Figure 1. Overview of the therapy selection process, which shows two distinct phases: initial therapeutic selection and subsequent therapeutic selection.
View this figure

Digital Twinning

To address multistage models of therapy selection that incorporate both relevant cancer and side-effect considerations, we introduce an approach based on digital twinning, a new concept adapted to health research from the industrial world, where a digital replica (digital twin) of a physical entity or process is virtually recreated, with similar elements and dynamics, to perform real-time optimization and testing [6]. In health care, coupled digital twins, that is, digital twin dyads, could be created for both patients and for the therapy process and used to inform in a quantitative manner adaptive therapy decision-making and allow personalization and optimization of health outcomes, prediction and prevention of adverse events, and planning interventions [7]. By leveraging a large number of head and neck cancer cases collected at a single institutional head and neck data tumor board at the MD Anderson Cancer Center (MDACC), we propose a methodology approach to leverage deep Q-learning (DQL) as a method to construct a digital twin dyad for simulation of therapy outcomes and potential implementation as a clinical decision aid. Q-learning is a recently developed machine learning method for supervised variable selection and weighting accounting for iterative processes [8].

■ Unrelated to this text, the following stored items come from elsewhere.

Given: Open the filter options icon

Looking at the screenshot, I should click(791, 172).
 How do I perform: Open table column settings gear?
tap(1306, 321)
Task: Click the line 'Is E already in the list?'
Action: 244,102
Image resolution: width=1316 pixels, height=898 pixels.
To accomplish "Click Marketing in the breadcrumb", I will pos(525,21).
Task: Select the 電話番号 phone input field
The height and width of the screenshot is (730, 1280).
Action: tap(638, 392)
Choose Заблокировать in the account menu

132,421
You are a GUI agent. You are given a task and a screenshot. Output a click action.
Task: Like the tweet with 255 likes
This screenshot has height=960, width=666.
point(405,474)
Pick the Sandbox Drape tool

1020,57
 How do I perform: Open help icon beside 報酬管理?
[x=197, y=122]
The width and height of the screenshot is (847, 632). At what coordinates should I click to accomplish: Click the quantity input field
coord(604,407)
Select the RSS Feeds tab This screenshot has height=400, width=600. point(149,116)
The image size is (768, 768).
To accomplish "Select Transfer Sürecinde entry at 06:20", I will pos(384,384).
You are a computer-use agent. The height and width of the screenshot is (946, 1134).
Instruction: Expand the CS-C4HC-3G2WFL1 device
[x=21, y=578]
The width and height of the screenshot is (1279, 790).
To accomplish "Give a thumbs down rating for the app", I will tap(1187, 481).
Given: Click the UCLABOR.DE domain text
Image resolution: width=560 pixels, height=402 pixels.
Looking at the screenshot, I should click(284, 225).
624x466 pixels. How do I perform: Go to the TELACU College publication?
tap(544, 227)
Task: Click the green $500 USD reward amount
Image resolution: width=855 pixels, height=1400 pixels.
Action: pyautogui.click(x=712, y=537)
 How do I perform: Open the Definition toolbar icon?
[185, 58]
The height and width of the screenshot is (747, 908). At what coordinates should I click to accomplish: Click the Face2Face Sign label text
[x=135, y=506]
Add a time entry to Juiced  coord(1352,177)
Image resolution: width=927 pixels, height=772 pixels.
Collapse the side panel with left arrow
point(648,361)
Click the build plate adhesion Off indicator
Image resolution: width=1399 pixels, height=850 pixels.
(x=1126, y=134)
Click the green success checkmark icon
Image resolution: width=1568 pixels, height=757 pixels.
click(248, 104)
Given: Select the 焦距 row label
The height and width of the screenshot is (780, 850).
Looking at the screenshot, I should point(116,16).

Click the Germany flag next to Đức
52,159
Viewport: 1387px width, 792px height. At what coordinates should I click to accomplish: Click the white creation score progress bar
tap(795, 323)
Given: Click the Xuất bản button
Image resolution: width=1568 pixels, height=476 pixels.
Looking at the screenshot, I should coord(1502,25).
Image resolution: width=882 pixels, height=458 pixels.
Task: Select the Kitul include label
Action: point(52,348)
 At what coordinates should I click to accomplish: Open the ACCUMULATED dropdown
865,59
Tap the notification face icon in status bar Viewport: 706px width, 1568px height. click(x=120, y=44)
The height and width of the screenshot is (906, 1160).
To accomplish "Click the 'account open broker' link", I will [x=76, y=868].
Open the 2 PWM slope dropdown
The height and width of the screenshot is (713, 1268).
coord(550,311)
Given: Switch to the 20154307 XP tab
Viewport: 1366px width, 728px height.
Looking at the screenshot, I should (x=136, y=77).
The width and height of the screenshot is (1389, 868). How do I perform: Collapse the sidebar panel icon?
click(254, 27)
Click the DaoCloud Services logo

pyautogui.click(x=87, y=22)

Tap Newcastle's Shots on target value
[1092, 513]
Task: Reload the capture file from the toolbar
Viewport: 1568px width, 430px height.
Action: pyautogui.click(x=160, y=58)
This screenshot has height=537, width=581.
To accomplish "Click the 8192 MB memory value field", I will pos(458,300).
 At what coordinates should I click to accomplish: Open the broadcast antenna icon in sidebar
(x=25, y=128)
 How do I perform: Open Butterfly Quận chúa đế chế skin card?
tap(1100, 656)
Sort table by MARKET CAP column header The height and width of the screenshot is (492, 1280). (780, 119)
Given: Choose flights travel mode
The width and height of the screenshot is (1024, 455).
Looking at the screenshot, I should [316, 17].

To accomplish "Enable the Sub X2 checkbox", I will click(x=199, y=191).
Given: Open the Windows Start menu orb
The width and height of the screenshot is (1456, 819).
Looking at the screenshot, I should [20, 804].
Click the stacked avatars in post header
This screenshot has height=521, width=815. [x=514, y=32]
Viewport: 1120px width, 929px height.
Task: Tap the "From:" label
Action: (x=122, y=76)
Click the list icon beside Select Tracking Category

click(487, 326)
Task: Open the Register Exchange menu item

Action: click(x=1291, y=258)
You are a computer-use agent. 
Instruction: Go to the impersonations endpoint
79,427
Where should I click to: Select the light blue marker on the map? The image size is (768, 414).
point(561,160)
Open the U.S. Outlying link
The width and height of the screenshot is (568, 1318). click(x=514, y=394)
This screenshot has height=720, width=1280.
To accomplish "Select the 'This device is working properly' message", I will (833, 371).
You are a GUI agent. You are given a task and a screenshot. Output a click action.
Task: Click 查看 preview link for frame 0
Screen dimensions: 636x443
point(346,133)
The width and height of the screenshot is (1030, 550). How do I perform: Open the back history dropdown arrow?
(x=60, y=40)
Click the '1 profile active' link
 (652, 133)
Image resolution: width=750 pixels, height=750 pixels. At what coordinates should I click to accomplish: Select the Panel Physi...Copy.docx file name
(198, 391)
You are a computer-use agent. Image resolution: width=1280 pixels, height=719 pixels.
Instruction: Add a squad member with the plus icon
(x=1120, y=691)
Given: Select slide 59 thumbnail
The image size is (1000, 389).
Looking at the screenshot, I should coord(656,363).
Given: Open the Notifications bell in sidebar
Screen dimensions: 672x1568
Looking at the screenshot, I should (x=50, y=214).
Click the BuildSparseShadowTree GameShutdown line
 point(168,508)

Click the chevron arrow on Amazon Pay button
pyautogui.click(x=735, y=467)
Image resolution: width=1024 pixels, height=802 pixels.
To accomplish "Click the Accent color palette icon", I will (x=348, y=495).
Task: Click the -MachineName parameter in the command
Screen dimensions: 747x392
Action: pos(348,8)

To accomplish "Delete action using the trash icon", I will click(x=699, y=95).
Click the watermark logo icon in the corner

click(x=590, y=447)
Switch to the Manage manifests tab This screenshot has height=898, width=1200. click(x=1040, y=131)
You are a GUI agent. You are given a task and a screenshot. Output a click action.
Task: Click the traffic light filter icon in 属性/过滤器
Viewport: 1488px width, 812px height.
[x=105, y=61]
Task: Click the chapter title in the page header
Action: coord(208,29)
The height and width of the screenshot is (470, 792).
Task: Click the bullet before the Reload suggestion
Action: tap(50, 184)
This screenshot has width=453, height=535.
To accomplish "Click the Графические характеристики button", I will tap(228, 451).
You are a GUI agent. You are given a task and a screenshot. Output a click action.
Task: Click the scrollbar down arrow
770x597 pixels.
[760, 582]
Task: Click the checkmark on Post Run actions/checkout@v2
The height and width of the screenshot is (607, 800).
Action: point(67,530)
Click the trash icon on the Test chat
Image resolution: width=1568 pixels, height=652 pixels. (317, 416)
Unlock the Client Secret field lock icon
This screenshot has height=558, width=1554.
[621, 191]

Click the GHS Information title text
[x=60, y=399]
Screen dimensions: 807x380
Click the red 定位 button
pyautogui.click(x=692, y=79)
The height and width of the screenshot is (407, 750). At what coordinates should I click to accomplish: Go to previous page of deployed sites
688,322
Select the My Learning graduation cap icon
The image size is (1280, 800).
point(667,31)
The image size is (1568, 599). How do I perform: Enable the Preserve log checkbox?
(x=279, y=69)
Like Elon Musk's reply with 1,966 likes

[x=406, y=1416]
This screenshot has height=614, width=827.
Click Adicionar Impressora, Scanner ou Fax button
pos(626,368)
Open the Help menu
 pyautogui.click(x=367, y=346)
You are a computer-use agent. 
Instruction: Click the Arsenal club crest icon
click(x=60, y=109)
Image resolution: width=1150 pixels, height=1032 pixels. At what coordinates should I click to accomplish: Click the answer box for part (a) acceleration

In this paper, we apply for the first time Q-learning methodology to dynamically select treatment based on multiple clinically relevant outcomes from data specific to patients with head and neck cancer. We use these methods to construct and develop optimal dynamic treatment strategies, that is, digital twins of the therapy process. In conjunction with simulation models of patient data, the treatment prescription models form a patient-physician (prescriber) digital twin dyad in which the treatment prescription models act as a physician avatar by identifying the optimal treatment for the patient, whereas the simulation models represent the patient by predicting the outcome of the treatment sequence. We evaluate the results of this digital twin dyad approach on a curated data set of patients with head and neck cancer.


Overview

A state-of-the-art machine learning method applicable to the optimal therapy process problem is reinforcement learning (RL), in particular DQL [8-12]. DQL aims to solve problems in which a model has to choose among a series of options to maximize a certain goal in the given situation: the model observes a set of actions and the outcome these actions have, thus learning which choices are optimal and which are not. Q-learning is thus a type of machine learning that enables systems to automatically learn and improve from experience without being explicitly programmed. Q-learning has been shown to lead to valid results in a variety of medical problems, including the definition of a sequential multiple-assignment randomized trial [8,9], the optimal treatment of depression [8] and Attention-Deficit/Hyperactivity Disorder [9], and the breastfeeding habits that maximize child vocabulary development [10].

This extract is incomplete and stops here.